- **Work item**
From the line containing "Attach a photo to your comment" through the last line of the records below, output every line exactly as it appears, but leave out the pictures.

[Dataset entries]
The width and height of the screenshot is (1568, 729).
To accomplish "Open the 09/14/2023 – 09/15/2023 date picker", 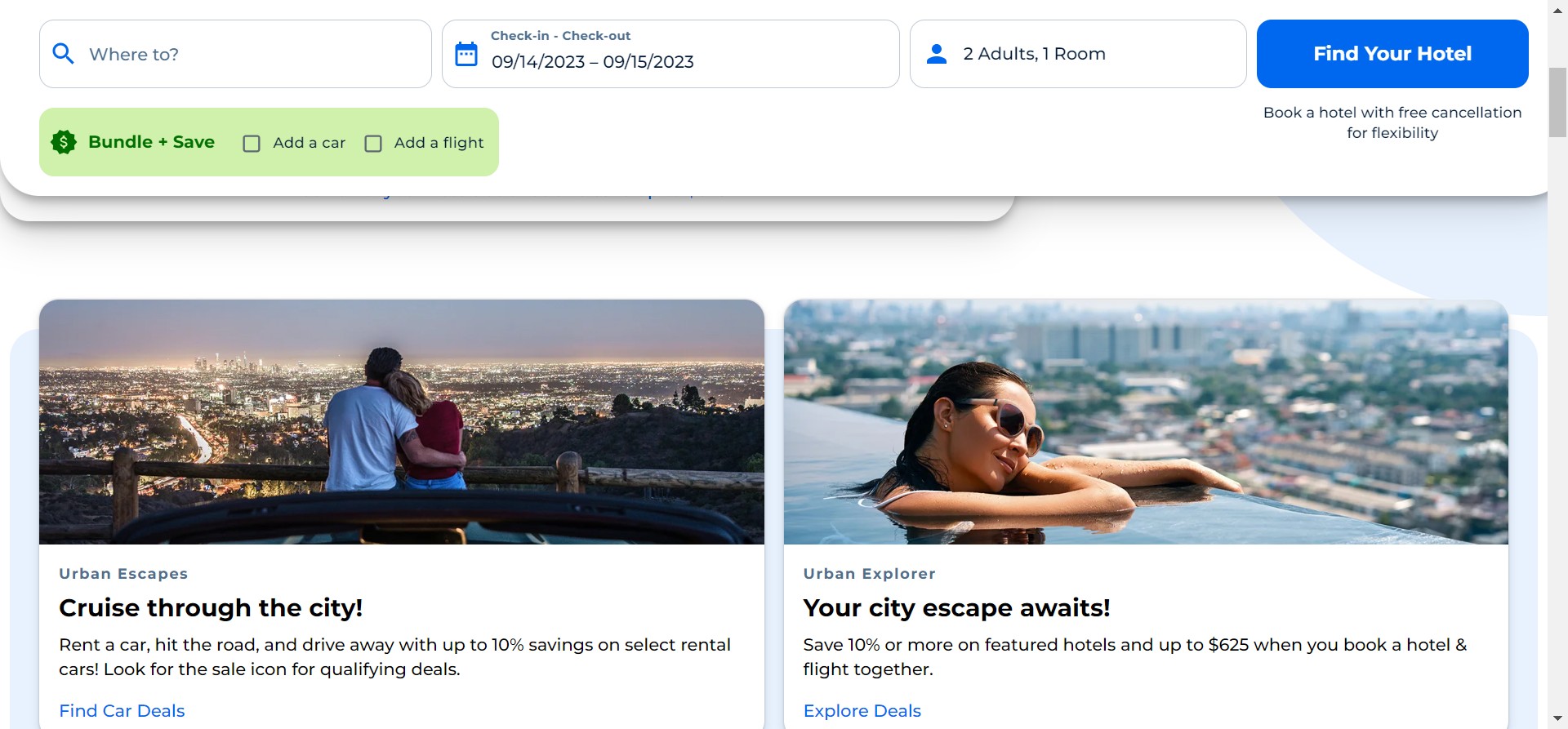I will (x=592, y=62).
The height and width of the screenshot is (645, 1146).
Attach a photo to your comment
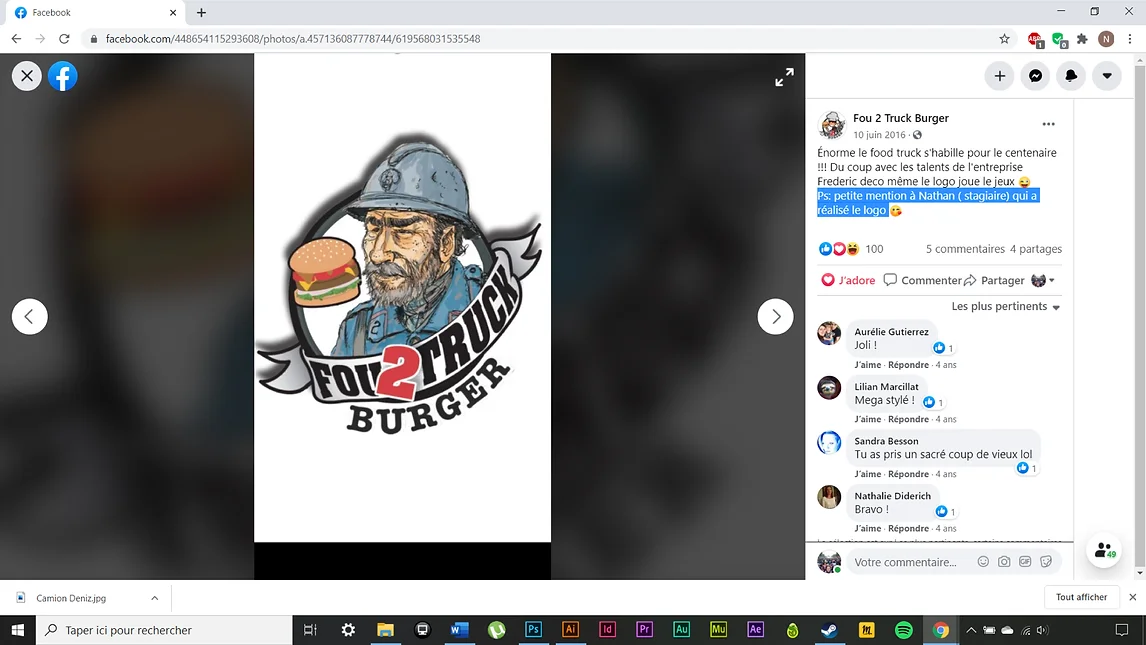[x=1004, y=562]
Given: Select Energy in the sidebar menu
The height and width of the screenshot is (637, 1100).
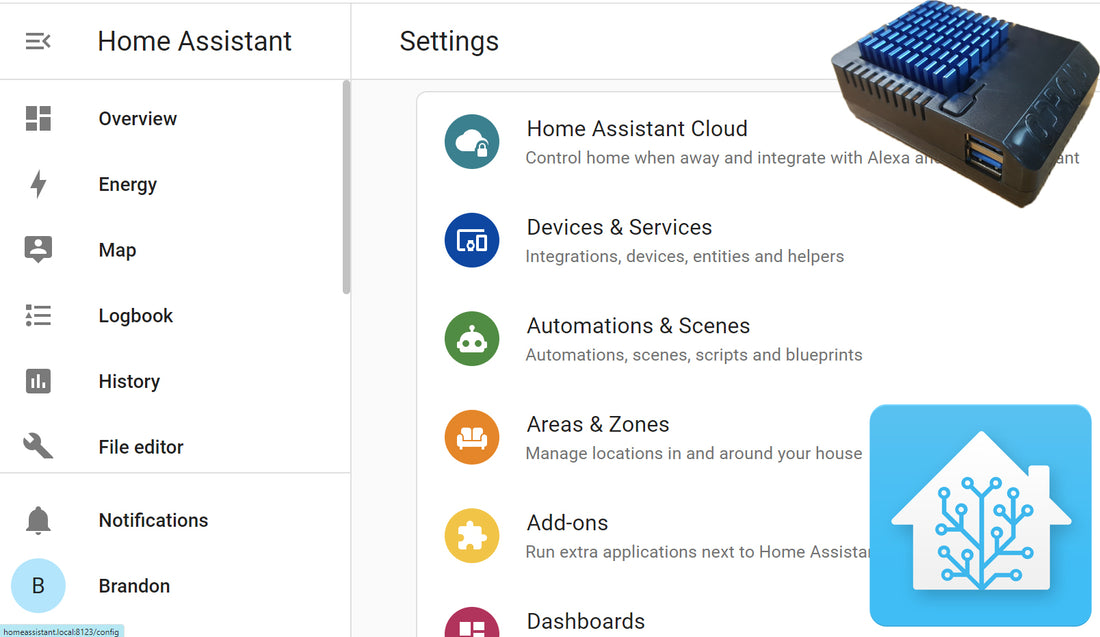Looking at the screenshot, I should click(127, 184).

- **Response to the exercise**
Attach a photo to your comment
[x=1004, y=562]
Given: Select Energy in the sidebar menu
The height and width of the screenshot is (637, 1100).
Looking at the screenshot, I should click(127, 184).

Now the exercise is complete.